In 2005, the Texas Legislature made life without parole a punishment option for capital felonies. Because Tellez committed this offense before the enactment of that law, a sentence of life without parole was not included in his punishment range.
During the pendency of his case, Tellez, who was out on a $500,000 bond, cut off his GPS monitoring device and fled to Mexico. Texas Ranger Derek Leitner, with the assistance of agents from Homeland Security and the US Marshals, successfully tracked and convinced Tellez to return to the United States to await trial. On June 28, 2022, Tellez pleaded guilty to murder in exchange for a sentence of 60 years.
Assistant District Attorney Donna Hansen: “Martin Tellez lived more than twenty years of his life with his family and his loved ones around him. Meanwhile, members of the Chatterjee family were left with an empty chairs and aching hearts, believing they might never know who was responsible. Detective Kent Hubbard never gave up on this case, and it was my privilege to be able to assist him in bringing justice and closure to Subir’s family.
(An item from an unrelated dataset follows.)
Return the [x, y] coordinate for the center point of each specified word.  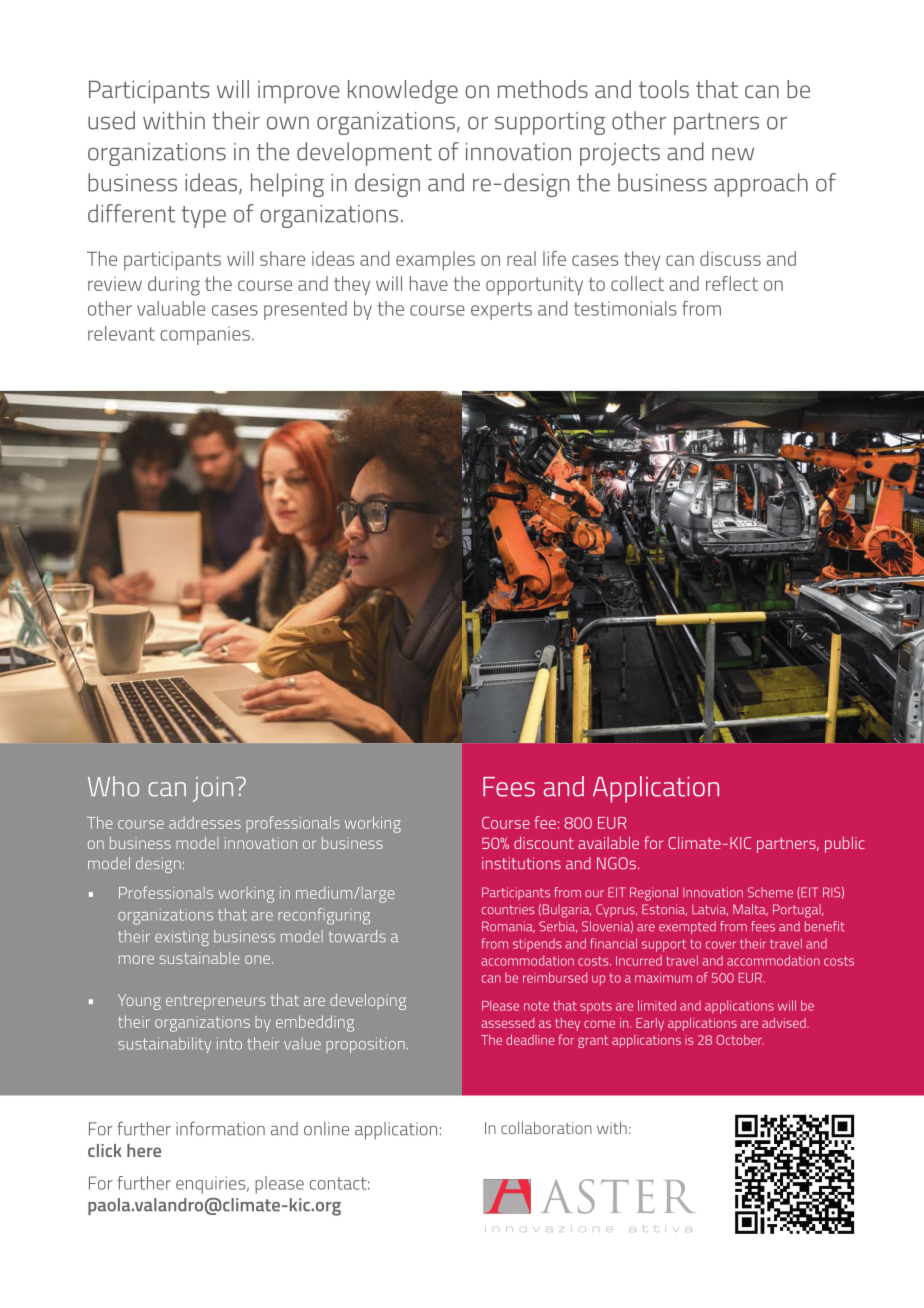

District Attorney Brett Ligon: “Every murder creates a wound in our community and in the lives of the victim’s family. Some of those wounds—like the murder of this beloved father and husband—are very deep; in this case, those wounds were laid bare for decades. Fortunately, a relentless instrument of dogged justice in the form of Detective Hubbard made what was wrong, right, and we hope that this measure of accountability will bring some relief to this grieving family.”